While bullish about his latest team-meeting performance, Fruck did acknowledge that there was still room for improvement. “I admit that about three-quarters of an hour into the meeting I did commence my customary tree/mountain landscape doodle. In my defence, the doodling was far less elaborate than normal: it lacked my usual meticulous cross-hatched style, and had no clouds, or birds in flight—though it did have a bridge, a stream, a road, and a copse of trees. All in all, it was a charming and bucolic scene… But, ah, as I said: it was less elaborate than usual.
“It’s also true that, at times, my mind did wander into wonder. One moment I was trying to understand how to improve departmental communication, the next I’m contemplating how cool invisibility would be. One moment I was considering how to improve editorial efficiency, the next I’m thinking how interesting it would be to have a time-lapse camera recording the growth spurt of the plant stem that’s protruding through the toilet window at home… I recall simply sitting there, raptly contemplating the summery burgeoning of burgeoning.
“Then I remember grappling with some arcane procedural point—something about whether the ‘actions’ we took to fulfil our ‘goals’ were ‘measurable’. Next thing I know, I’m imagining interrupting the team meeting to deliver my resignation. In my mind, I’m acting out a series of pithy and memorable exchanges between myself and my colleagues. I’m supplying dialogue for both sides, and feeling great satisfaction with my own eloquence…
“Of course, when I stopped daydreaming, I realised that my goal-setting printout was opened to the wrong page. Not wanting to arouse suspicion, I made a show of shuffling my printout around, as if consulting an earlier point. The others were talking about how to improve communication with project managers… I nodded thoughtfully, and said ‘yes’ a few times, just to show I was on the ball.

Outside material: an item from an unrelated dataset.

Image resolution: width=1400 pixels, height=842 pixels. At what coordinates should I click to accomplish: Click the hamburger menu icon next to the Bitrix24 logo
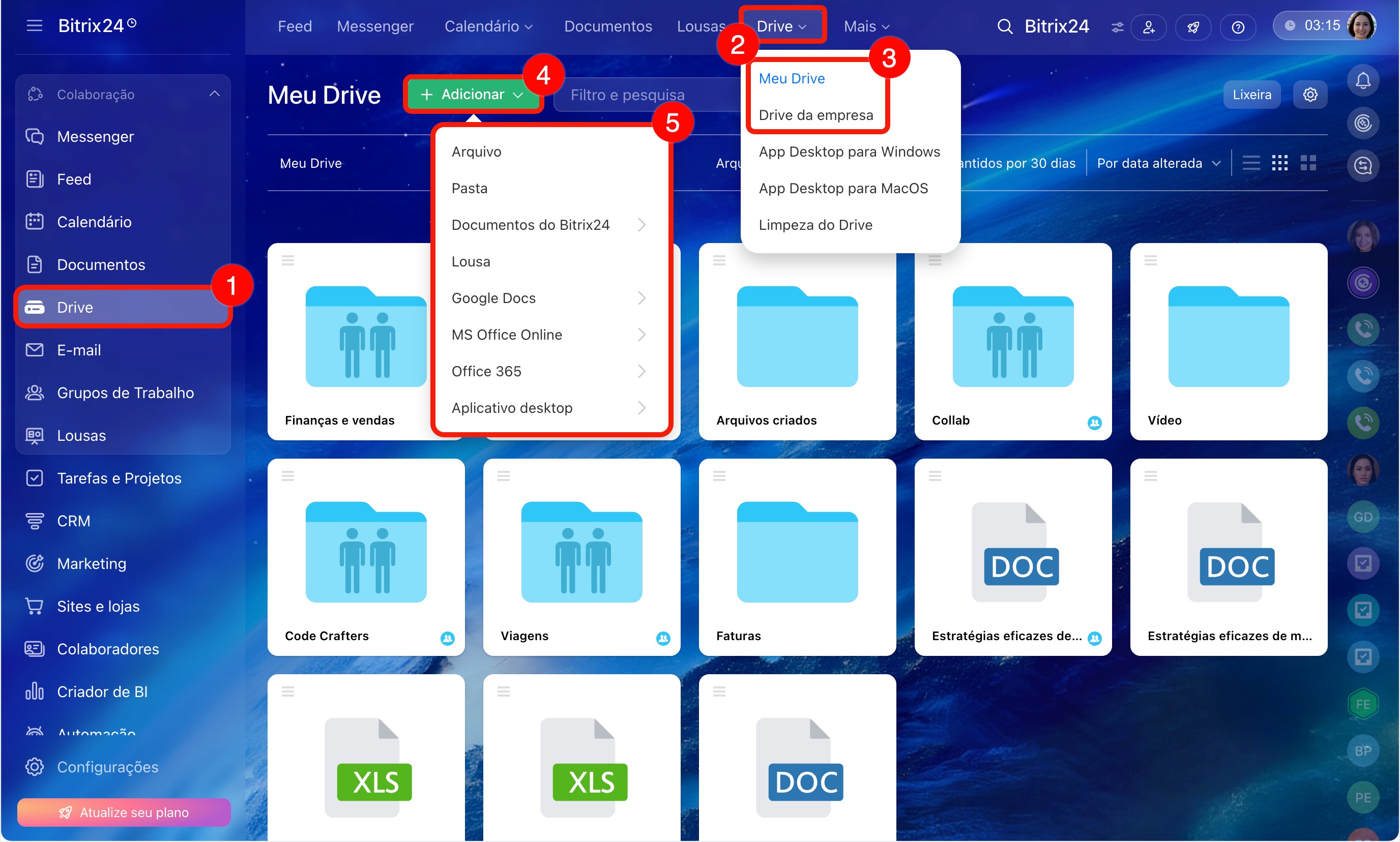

“I must have tuned back out, because next thing I know I’m imagining the lolly container’s a bomb, the desk’s a lifeboat, and I’m a film critic. This, in turn, enmeshes me in a complex series of moral and aesthetic conundrums.
“My conclusions are as follows:
1A. I would be more likely to survive a bomb explosion by throwing myself below the desk than by using a colleague as a human shield.
1B. Depending on the colleague, using a human-shield might be more satisfying.
2. If I could rescue only one teammate from a stormy sea, it would be Wilson Wilson.
3. That great though Scarface is The Godfather II is better.
"This led me to ponder related questions:
Was throwing someone onto a bomb planted in a lifeboat an interesting film scenario? How would you choose which person?
“While intriguing, I concluded that these questions weren’t worth pondering, because regardless of who you threw on the bomb, it would blow a hole in the boat, and the boat’d sink—you’d all be fucked, anyway.
“Through all this, I still made intermittent excursions into Meetingville. Admittedly through a lack of attention, interest, and intellect, the finer goal-setting points escaped me. I did, however, compensate by seizing on the really obvious points and loudly banging on about them… before fading back into much more interesting lifeboat-related considerations.
“Look, I realise that my meeting performance was far from faultless. But it was an improvement. Don’t forget, every journey starts with a single step. Well, today I started mine. One day I will reach my destination, and on that day I too will be debating—at elephantine length and in the very latest and most meaningless jargon—needlessly complicated issues of dubious application.
“Yes, that day will come. On that day I’ll have a process for every breath. A goal for every second. A feedback form for every bowel movement. I’ll bore you with banalysis; I’ll cavil over the ninth part of a hair. I’ll put myself under surveillance; I’ll put you under surveillance. I’ll gather data; I’ll standardise data—you will be that data. I’ll wonder why you’re not happy.
“Well, speak up, you fucker. Why aren’t you happy?”